Friday, June 27, 2014

Because they can't support their existing ones?

Or, (B) they are spending all their available cash on litigation, (C) they are too busy closing churches?  ed.

The Rev. Susan Brown Snook of the Diocese of Arizona is writing a book about church planting. Today on her Facebook page she wrote:
As part of my research, I have discovered the following utterly shocking statistic. In 2012 (the most recent year for which we have parochial report data available), in the entire Episcopal Church, THREE new congregations were added. That number again is 3.
This led, as you might imagine to quite a bit of conversation about why the Episcopal Church has devoted so few resources to church planting.

I wrote: "I am only mildly surprised. I don't think we can plant more [churches] until we close more [churches] freeing up assets and energy. But closing and merging parishes requires a bishop to spend a lot of political capital, so I can understand why many avoid doing so."

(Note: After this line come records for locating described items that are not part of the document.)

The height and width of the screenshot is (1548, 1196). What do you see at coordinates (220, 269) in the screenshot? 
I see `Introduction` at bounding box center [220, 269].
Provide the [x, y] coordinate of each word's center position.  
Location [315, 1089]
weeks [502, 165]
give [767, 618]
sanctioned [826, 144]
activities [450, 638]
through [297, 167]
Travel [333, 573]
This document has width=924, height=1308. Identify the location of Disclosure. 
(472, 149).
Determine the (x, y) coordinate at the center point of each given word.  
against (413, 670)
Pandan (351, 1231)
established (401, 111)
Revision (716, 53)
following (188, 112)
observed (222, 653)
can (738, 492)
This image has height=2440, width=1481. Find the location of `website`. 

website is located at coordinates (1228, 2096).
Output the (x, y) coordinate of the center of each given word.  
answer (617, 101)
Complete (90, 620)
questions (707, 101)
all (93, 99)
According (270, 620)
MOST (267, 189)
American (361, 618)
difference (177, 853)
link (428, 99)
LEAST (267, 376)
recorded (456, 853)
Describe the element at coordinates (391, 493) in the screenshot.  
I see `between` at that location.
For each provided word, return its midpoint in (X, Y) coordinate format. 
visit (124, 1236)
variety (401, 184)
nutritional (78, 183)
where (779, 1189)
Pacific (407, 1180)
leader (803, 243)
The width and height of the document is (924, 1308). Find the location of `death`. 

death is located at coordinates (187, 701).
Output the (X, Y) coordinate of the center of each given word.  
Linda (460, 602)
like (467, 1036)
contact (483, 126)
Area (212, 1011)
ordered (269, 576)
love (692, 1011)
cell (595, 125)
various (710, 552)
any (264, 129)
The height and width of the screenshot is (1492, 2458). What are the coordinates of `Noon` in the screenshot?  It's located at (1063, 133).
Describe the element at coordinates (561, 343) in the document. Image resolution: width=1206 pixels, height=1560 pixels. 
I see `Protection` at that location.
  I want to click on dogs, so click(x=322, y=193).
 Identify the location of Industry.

But I am also wondering whether the church--perhaps rightly, in some instances--is hesitant to plant more congregations because most traditional congregations are in decline. I am not arguing that decline is inevitable everywhere, or that church planting isn't important, but I think we do have to reflect, as a church, on what kind of communities we are attempting to foster, and what sorts of models are most viable.
if you were attempting to start an Episcopal community in your area, would you assume a traditional congregation could be successful (Susan's certainly is.) or would you go in a different direction?